2020-10-19_22-46-49¶
Changed¶
Increase max allowed workflow time from 90 to 180 seconds.
Fixed¶
sucess messages for ‘rerun_workflow’ admin action
loading time of AiModel
csv export
Added¶
add hocr fied to document api.
add a project option to hide the Smartview and Labeling tool.
2020-10-14_11-39-17¶
Changed¶
AIModel can be uploaded and evaluted before setting active for a project
2020-10-13_15-10-22¶
Added¶
Multilanguage Support (DE/EN) in the backend (actuall translation are not included yet)
Changed¶
‘create_labels_and_templates’ is now a project option (false by default).
Gunicorn workers restart after 500 requests.
Flower dashboard is running in separated container now
Fixed¶
Fix upload_ai_model to upload files larger than 2GB
Loading speed for SequenceAnnotation Admin
2020-10-03_15-18-47¶
Fixed¶
Recover tasks in case celery worker crashes
2020-10-01_12-02-37¶
Fixed¶
Internet Explorer warning badge
‘Not machine-readable’ was not detecting 0 as proper value for normalization.
Changed¶
Remove extraction count from AiModel admin.
Refactor annotation accept/delete buttons to separate components and SVG
2020-09-16_18-19-53¶
Added¶
Additional normalization formats
Sentry message if retraining is triggered.
Detectron (fully imlemented) and preparation for visual classification results in SuperUserDocumetAdmin
Changed¶
Dont raise sentry error if document got deleted during workflow
Fixed¶
2020-09-11_13-47-51¶
Added¶
Add sentry message if project retraining is triggered.
Fix cpu minute calculation.
2020-09-09_16-12-44¶
Added¶
Changed¶
Allow extractions which does not have an accuracy.
On the dashboard: Dont show section.position column if all extractions have the same.
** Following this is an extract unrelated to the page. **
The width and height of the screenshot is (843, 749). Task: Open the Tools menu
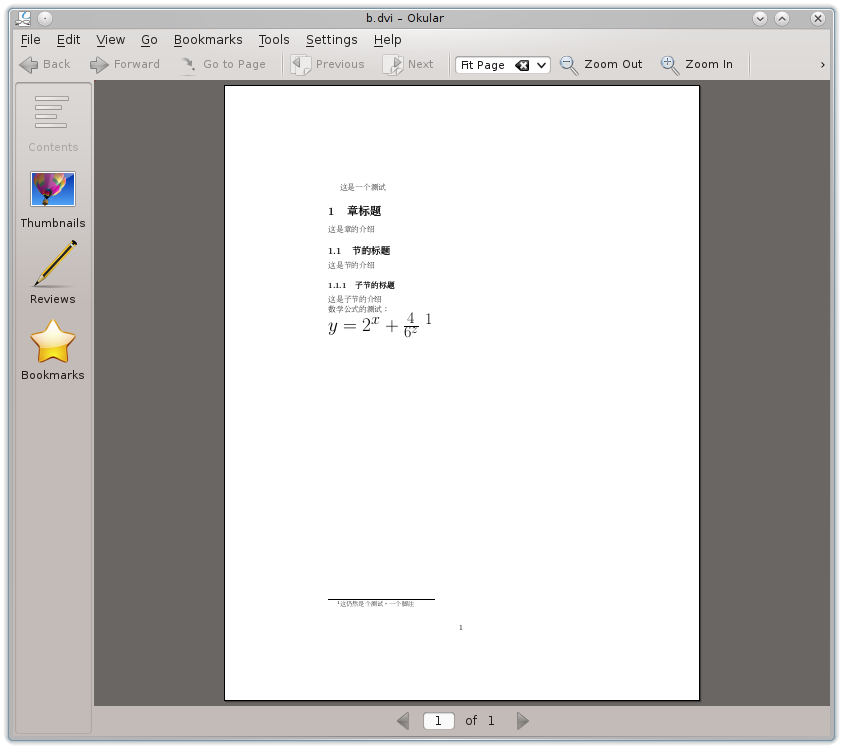coord(273,40)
Dont show accuracy column if all extraction does not have one.
Dont show retraining webhook url (on the project detail page). Display is with **** like it is password.
2020-09-08_22-38-19¶
Added¶
Per-project measuring of cpu time.
Additional date-formats for normalization.
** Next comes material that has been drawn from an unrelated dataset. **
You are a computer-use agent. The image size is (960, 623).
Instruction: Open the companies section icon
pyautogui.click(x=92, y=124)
First draft of boolean-formats for normalization.
2020-09-08_09-17-00¶
Added¶
Document Filter added for ‘human feedback required’ and ‘100% machine readable.
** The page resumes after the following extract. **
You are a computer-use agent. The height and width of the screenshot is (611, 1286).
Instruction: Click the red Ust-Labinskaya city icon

Additional normalization formats for numbers.
Document Categorization Classifier added to DocumentSuperUserAdmin
Changed¶
For the document view and Smartview, rename ‘possibly incorrect’ to ‘not machine-readable’
For the document view and Smartview, rename ‘pending review’ to ‘require feedback’
For the document view, divide column NOTES into FEEDBACK REQUIRED and NOT MACHINE-READABLE
Fixed¶
Dont raise an error if ai_model predict section with a template that does not exist.
2020-09-07_17-48-22¶
Fixed¶
Filter for ‘possibly incorrect’ shows wrong number.
Sorting in csv is now correctly ordered by document_id and template position.